▶ **WHAT YOU ARE ASKED TO DO**: What you need to do is retype every entry exactly as written.

▶ **PROVIDED INFORMATION**:
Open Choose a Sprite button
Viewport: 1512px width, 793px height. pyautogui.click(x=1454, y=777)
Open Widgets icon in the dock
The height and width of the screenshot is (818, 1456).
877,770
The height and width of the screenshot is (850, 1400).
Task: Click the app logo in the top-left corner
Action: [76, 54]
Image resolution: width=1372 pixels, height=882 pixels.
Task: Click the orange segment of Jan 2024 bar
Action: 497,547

▶ **WRITTEN RESPONSE**:
Open Choose a Sprite button
Viewport: 1512px width, 793px height. pyautogui.click(x=1454, y=777)
Open Widgets icon in the dock
The height and width of the screenshot is (818, 1456).
877,770
The height and width of the screenshot is (850, 1400).
Task: Click the app logo in the top-left corner
Action: [76, 54]
Image resolution: width=1372 pixels, height=882 pixels.
Task: Click the orange segment of Jan 2024 bar
Action: 497,547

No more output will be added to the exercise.